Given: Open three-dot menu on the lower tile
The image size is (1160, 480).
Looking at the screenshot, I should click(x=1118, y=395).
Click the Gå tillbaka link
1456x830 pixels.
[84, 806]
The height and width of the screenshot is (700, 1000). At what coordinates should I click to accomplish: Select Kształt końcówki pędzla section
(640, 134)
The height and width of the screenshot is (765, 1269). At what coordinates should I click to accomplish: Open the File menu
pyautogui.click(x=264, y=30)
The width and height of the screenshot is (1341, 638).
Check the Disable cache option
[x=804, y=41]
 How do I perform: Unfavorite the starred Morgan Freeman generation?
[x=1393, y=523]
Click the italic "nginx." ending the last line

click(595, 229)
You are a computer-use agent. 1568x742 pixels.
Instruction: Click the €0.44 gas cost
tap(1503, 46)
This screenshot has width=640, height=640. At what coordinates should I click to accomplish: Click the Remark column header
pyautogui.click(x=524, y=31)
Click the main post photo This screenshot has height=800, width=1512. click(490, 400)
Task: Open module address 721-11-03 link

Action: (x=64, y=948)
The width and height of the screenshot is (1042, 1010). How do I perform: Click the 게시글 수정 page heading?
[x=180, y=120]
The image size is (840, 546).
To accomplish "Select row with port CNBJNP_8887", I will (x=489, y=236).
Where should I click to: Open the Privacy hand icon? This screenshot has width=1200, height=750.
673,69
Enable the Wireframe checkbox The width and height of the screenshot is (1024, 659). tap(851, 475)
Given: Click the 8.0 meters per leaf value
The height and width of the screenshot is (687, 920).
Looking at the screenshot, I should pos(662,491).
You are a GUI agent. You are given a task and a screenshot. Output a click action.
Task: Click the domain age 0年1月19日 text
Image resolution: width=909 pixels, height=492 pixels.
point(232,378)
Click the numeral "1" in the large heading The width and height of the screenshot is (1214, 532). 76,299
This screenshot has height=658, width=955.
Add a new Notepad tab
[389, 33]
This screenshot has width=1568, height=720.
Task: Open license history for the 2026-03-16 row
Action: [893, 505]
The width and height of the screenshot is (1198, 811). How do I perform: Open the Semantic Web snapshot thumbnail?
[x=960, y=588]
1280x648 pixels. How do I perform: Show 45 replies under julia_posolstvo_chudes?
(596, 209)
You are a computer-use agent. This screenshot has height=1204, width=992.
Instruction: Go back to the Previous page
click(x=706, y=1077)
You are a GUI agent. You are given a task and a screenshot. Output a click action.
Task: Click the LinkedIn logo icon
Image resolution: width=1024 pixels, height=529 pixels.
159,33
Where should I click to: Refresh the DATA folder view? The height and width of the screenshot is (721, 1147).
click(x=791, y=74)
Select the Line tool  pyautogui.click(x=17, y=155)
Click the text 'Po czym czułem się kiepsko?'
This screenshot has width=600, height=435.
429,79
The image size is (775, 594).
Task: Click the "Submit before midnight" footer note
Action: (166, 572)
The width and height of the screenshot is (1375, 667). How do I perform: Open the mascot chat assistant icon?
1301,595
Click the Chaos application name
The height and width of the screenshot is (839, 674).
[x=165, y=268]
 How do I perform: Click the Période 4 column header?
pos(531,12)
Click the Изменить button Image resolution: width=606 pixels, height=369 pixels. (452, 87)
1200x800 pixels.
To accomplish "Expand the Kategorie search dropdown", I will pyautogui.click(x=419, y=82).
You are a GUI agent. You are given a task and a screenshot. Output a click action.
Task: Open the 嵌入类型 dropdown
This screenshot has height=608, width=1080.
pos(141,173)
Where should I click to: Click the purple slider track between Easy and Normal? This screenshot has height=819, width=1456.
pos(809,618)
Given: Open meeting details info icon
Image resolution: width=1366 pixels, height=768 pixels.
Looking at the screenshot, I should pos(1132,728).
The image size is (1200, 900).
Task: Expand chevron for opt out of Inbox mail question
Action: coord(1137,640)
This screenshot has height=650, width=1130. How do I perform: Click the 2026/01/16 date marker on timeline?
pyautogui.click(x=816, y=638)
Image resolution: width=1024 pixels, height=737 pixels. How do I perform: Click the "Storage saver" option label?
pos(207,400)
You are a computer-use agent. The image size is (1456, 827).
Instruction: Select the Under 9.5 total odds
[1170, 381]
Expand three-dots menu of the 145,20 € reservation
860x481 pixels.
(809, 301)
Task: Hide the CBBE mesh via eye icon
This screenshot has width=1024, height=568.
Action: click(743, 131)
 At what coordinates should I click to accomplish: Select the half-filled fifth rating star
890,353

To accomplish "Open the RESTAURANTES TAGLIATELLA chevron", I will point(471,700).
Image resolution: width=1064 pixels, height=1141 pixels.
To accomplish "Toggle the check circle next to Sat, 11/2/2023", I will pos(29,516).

Problem: The string "dropdown" marks the lines to copy; report each of them from the data above.

Answer space:
To accomplish "Expand the Kategorie search dropdown", I will pyautogui.click(x=419, y=82).
Task: Open the 嵌入类型 dropdown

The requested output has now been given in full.